En l’espace de trente-cinq ans, Marseille a profondément changé de visage. Longtemps perçue comme une ville ouverte elle est aujourd’hui l’une des métropoles françaises où les quartiers résidentiels fermés, ces ensembles dont les rues et espaces extérieurs sont interdits aux non-résidents, se sont le plus diffusés. Fin 2023, 34 % des logements marseillais se trouvaient dans ce type d’ensemble résidentiel, révélant une transformation urbaine majeure.
Le phénomène, encore limité au début des années 1990, a d’abord progressé lentement avant de s’accélérer fortement au début du XXIᵉ siècle. En 1990, on ne comptait que 103 ensembles résidentiels fermés sur l’ensemble de la ville. La carte montre alors quelques points dispersés, principalement dans les quartiers sud et l’est périurbain, où se développaient lotissements et copropriétés neuves.
Dix ans plus tard, en 2000, leur nombre quadruple pour atteindre 423. Les fermetures s’étendent, gagnant les quartiers est, la périphérie nord et certaines zones du littoral. Cette extension marque l’entrée de Marseille dans une logique de fragmentation urbaine comparable à celle observée dans de nombreuses métropoles de pays défaillants.
Le tournant décisif s’opère toutefois dans les années 2010. À partir de 2013, la carte devient constellée de points rouges, signalant 1 531 ensembles fermés. Le phénomène n’est plus marginal : il structure désormais le paysage urbain. Les mécanismes d’auto-enfermement résidentiel s’imposent, portés par une demande sécuritaire accrue, la recherche de tranquillité ou encore l’évitement de certains espaces publics jugés dégradés.
En 2023, Marseille compte 1 884 quartiers ou ensembles résidentiels fermés. La quasi-totalité de la zone urbanisée est concernée, du nord au sud, du centre aux collines périphériques. La multiplication de ces zones privées traduit un changement profond dans la manière d’habiter la ville : les rues autrefois ouvertes se transforment en espaces contrôlés, les accès sont filtrés, les circulations se compartimentent. Le tissu urbain perd en continuité ce qu’il gagne en enclaves.
Comment maintenir une cohésion urbaine lorsque près d’un logement sur trois se situe désormais dans un espace clos ?
À Marseille, cette prolifération apparaît comme le symptôme d’un malaise plus large, mêlant préoccupations sécuritaires, inégalités sociales, défiance envers les institutions et fragilités de l’espace public. Mais elle témoigne aussi d’un choix résidentiel assumé par de nombreux habitants, en quête d’un cadre maîtrisé.

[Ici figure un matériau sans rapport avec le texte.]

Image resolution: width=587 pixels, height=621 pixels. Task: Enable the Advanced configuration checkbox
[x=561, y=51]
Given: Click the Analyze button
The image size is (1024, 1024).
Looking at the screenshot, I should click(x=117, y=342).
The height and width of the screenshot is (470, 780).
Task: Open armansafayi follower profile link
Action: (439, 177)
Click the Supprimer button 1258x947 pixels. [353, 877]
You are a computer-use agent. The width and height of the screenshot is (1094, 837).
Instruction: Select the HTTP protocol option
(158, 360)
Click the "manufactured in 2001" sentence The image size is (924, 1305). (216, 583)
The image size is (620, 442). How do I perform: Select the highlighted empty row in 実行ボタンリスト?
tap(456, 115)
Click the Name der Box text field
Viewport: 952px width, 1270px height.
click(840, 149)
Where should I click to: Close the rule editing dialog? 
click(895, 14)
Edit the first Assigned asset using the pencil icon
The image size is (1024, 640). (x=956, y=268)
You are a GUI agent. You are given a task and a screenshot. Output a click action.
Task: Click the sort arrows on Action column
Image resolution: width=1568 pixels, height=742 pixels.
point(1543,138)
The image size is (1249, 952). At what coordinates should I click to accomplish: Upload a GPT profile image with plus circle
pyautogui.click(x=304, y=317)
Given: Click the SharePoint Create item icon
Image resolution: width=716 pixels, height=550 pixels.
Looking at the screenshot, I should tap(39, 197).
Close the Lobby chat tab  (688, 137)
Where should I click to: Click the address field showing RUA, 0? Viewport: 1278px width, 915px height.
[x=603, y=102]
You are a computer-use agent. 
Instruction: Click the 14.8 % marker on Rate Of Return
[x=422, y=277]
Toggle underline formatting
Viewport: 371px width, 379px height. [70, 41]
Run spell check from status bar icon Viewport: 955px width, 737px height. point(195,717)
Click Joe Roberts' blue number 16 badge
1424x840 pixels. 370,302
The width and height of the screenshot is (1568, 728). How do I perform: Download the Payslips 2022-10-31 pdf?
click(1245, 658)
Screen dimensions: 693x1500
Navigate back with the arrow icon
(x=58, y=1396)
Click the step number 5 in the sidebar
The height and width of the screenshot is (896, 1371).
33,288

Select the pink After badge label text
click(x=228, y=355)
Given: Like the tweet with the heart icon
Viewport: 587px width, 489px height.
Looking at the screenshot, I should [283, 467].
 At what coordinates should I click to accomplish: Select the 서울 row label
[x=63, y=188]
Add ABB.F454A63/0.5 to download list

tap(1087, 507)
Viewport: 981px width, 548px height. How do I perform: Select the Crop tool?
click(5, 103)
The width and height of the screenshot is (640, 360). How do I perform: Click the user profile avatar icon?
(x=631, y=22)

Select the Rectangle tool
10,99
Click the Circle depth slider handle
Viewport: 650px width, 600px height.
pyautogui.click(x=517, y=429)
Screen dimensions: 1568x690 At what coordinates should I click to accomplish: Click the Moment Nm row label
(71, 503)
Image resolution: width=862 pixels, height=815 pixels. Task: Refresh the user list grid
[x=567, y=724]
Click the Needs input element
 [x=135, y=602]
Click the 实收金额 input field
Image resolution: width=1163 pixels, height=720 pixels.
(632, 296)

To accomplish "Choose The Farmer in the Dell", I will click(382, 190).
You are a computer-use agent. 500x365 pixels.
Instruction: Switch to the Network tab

La carte de l’évolution de ces trente-cinq dernières années offre ainsi un constat net : Marseille, ville portuaire historiquement ouverte sur le monde, est devenue progressivement une ville fragmentée, où les frontières ne passent plus seulement par les arrondissements ou les collines, mais par des portails et des murs qui reconfigurent en profondeur son identité et son avenir.